Анатолий Алексеевич, как и прежде, почувствовал, что теряется перед этим взглядом. Как-то в случайном разговоре он услышал от пожилой женщины: «Да, эти не извиняются и не благодарят…» Пожалуй, что так, не извиняются и не благодарят. Но, стараясь понять их, прежде всего понять, он не спешил с осуждением. И, несмотря ни на что, его симпатии оставались все же на их стороне.
Да, они бунтовали, они позволяли себе неслыханные по отношению ко взрослым дерзости, они не щадили и не оглядывались, но и сами страдали. Взрослые, умудренные опытом, педагогическими знаниями, немало напутали, создав и все время усугубляя сложности в отношениях с ребятами. Да и время выпало на их взросление не такое уж легкое…
— Разве ты не благодарна Виктории Петровне? — пытался пробудить хоть какое-то малое чувство в душе Холодовой Анатолий Алексеевич. — Она учила тебя…

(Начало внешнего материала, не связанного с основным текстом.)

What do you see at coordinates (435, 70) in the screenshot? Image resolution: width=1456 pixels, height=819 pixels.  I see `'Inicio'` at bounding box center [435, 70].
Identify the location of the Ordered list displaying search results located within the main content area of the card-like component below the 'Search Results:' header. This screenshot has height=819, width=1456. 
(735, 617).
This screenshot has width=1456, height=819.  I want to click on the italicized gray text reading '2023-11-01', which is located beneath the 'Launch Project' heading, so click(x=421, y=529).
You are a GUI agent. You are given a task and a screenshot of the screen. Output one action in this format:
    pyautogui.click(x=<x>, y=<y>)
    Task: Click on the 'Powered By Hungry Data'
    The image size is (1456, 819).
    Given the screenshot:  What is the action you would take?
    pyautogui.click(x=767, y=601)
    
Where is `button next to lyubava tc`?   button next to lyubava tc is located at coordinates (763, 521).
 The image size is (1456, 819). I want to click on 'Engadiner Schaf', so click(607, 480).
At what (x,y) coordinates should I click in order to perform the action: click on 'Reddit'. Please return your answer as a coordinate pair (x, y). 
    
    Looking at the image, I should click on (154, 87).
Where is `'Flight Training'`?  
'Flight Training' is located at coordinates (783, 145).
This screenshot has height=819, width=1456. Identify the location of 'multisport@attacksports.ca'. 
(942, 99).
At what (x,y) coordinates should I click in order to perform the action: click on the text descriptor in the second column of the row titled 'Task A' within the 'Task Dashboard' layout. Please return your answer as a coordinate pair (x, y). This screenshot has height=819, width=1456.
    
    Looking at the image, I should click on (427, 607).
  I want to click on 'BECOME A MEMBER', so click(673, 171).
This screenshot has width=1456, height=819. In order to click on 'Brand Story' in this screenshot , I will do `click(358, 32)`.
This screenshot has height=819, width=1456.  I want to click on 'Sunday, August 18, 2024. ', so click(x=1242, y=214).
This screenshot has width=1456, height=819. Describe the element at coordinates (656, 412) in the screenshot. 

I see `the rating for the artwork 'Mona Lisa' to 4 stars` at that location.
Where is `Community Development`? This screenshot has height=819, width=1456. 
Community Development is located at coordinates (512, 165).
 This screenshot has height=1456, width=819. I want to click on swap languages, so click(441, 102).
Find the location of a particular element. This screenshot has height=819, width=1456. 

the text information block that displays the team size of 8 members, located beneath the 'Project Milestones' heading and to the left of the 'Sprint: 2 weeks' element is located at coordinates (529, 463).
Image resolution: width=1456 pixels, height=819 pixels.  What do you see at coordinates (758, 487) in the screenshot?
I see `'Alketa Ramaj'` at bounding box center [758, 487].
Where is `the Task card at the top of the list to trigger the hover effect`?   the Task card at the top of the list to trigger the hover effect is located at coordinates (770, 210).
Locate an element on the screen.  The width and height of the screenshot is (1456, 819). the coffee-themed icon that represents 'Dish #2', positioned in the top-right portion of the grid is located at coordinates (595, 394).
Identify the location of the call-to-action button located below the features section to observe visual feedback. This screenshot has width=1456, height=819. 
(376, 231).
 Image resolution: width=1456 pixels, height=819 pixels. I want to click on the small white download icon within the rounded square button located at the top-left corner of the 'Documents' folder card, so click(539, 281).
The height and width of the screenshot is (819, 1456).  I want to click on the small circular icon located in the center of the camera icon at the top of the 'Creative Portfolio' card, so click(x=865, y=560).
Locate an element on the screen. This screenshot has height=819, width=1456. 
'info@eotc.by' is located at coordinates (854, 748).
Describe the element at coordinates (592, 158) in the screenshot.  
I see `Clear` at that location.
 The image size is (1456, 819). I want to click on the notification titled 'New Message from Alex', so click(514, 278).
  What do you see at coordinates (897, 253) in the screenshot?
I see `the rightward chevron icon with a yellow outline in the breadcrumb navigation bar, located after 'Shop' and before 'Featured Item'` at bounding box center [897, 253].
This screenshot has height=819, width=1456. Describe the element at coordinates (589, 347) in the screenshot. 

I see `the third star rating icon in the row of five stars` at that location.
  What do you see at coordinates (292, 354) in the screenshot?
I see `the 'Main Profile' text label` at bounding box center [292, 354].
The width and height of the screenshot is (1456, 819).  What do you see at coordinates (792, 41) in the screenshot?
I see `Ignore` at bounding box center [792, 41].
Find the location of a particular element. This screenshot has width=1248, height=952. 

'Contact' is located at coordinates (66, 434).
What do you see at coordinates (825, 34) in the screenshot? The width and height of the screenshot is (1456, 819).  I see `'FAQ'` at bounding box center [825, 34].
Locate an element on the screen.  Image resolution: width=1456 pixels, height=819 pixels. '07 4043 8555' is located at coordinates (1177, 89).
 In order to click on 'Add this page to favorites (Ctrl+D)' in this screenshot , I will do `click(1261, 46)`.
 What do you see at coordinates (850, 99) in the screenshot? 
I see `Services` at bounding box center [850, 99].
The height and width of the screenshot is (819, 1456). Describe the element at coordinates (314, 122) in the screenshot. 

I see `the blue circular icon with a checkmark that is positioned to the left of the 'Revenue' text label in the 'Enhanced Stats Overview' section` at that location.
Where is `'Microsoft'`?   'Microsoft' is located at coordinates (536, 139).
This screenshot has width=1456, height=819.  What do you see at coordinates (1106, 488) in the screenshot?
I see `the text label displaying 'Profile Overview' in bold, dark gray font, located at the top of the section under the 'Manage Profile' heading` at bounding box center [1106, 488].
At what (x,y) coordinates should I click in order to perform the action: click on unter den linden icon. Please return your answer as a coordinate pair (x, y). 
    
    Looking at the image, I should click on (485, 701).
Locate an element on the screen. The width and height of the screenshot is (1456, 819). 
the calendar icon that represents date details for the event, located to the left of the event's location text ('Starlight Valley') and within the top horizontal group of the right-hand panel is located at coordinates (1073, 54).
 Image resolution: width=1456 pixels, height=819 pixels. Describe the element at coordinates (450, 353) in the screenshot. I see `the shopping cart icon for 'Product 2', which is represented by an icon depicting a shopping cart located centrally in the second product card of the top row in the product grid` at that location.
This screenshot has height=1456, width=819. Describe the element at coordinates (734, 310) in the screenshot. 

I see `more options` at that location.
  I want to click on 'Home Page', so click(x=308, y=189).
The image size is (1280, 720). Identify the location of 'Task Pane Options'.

— Чему учила? — вызывающе спросила Холодова. — Хамству? Жестокости? Демагогии? В чем же вы меня упрекаете? Лучше задумайтесь, чему и как нас учат?! — Она посмотрела на Анатолия Алексеевича с такой недетской снисходительностью, словно она, а вовсе не он, была учителем. — Андрей Платонов предостерегал всех: люди — не пыль, больно одному — больно всем, и все мы единое целое — человечество! Его не хотели слушать. Его заставляли молчать, обрекли на неизвестность. То, что хотел сказать писатель, не совпало с законами революционной целесообразности… Вот о чем мы должны были говорить на уроке литературы. Об утраченной нравственности… И Кожаева пыталась это сделать. Но Ирина Николаевна боится об этом… И требует, чтобы мы рассуждали о поведении героев из рассказа «Третий сын», как это делают бабки на скамеечке у подъезда, сплетничая о соседях…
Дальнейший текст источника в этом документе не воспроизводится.